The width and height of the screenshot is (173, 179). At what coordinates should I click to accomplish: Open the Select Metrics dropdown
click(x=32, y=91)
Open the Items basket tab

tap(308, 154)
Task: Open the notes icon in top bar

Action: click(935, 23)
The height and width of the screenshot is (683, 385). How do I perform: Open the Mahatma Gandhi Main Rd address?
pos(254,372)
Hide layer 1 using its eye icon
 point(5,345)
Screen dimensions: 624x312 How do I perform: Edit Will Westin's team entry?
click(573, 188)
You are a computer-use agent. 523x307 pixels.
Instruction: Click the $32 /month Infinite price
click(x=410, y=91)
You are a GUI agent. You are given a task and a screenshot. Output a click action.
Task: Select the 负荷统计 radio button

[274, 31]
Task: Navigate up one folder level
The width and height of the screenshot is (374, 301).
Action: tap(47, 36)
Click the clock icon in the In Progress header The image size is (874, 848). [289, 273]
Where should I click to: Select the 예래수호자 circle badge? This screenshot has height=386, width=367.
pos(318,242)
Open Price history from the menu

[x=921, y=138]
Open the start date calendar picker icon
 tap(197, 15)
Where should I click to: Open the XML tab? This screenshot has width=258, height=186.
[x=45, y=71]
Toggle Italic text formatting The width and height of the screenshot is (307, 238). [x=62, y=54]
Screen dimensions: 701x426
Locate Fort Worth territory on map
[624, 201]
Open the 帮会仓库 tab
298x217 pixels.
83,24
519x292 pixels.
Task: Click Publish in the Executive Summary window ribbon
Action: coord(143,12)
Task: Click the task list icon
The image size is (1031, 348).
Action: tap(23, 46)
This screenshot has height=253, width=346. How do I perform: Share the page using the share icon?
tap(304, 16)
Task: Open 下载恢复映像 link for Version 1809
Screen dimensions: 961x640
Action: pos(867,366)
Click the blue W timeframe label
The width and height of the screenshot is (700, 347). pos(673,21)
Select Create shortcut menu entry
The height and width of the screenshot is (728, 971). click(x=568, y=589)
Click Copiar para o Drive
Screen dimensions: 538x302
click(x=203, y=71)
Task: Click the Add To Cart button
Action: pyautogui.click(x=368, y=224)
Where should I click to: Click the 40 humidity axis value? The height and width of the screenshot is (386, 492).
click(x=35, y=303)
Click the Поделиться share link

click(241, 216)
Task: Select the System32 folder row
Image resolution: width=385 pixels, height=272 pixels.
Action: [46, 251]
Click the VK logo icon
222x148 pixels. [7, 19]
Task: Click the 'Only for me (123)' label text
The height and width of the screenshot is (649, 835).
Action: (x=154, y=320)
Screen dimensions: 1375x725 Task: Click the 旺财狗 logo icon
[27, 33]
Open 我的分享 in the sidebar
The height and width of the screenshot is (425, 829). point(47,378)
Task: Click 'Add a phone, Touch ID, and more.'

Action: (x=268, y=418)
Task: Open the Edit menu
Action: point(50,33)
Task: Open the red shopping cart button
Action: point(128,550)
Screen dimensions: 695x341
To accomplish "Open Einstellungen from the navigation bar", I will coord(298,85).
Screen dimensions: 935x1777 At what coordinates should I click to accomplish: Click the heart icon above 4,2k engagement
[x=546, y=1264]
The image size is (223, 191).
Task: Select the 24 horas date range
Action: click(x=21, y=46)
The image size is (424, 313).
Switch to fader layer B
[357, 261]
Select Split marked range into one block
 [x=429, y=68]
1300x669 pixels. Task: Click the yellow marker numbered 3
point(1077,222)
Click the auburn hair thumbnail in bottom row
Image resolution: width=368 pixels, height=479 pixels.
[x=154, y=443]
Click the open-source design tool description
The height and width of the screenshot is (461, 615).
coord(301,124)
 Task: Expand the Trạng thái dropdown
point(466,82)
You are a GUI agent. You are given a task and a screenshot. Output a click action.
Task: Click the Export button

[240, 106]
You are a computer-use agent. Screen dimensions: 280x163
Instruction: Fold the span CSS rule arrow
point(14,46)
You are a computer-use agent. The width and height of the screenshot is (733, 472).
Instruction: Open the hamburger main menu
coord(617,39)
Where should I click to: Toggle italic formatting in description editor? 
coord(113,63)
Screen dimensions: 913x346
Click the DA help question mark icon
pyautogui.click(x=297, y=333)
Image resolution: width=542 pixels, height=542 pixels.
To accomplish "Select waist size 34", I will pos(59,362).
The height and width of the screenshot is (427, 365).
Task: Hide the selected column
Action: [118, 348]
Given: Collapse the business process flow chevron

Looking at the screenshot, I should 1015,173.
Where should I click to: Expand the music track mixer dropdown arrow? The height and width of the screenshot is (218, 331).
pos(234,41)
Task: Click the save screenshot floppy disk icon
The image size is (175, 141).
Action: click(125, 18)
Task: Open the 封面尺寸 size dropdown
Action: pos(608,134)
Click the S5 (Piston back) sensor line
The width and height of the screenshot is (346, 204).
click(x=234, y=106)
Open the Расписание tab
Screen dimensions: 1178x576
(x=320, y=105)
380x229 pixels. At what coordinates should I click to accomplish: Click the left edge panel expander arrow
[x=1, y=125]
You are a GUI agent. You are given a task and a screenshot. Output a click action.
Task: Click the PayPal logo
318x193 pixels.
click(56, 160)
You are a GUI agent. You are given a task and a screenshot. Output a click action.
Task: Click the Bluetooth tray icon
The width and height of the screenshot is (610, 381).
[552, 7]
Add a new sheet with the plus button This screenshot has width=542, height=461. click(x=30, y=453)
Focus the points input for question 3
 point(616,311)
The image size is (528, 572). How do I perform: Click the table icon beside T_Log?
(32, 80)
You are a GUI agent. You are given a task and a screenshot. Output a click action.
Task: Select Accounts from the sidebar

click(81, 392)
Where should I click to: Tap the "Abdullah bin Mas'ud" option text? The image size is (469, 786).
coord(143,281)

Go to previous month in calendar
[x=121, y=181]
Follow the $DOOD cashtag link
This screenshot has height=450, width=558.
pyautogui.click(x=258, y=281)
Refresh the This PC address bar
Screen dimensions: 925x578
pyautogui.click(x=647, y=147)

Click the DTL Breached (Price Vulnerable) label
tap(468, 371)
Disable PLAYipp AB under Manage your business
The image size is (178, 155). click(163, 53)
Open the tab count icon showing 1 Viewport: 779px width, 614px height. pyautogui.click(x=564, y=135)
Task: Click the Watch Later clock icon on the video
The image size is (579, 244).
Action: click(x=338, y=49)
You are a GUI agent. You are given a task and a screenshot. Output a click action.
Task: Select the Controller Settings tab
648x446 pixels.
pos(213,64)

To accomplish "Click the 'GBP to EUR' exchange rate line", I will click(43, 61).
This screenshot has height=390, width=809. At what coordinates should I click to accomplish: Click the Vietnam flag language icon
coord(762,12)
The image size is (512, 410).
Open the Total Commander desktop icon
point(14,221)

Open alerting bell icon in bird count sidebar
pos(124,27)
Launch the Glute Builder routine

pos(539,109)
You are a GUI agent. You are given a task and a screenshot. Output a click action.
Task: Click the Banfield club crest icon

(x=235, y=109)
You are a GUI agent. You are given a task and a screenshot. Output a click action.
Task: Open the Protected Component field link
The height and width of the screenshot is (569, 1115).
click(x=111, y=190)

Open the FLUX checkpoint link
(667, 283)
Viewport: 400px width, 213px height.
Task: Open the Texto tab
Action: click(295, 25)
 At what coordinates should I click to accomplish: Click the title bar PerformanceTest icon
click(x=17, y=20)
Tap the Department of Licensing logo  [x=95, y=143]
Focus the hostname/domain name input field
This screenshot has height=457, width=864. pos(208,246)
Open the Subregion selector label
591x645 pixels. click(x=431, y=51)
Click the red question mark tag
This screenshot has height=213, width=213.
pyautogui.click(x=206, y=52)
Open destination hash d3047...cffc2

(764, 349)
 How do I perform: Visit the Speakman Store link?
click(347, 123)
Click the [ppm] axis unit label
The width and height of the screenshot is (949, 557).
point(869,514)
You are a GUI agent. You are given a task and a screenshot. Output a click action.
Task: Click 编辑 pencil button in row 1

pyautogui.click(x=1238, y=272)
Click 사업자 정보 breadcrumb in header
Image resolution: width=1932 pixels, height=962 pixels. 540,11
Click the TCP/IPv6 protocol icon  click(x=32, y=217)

+--

TASK GOAL:
Would you print, exactly as written, every line above from the one holding "Toggle Italic text" through the one holding "Screen dimensions: 701x426", with both included and no other lines?

SOLUTION TO THIS PROBLEM:
Toggle Italic text formatting The width and height of the screenshot is (307, 238). [x=62, y=54]
Screen dimensions: 701x426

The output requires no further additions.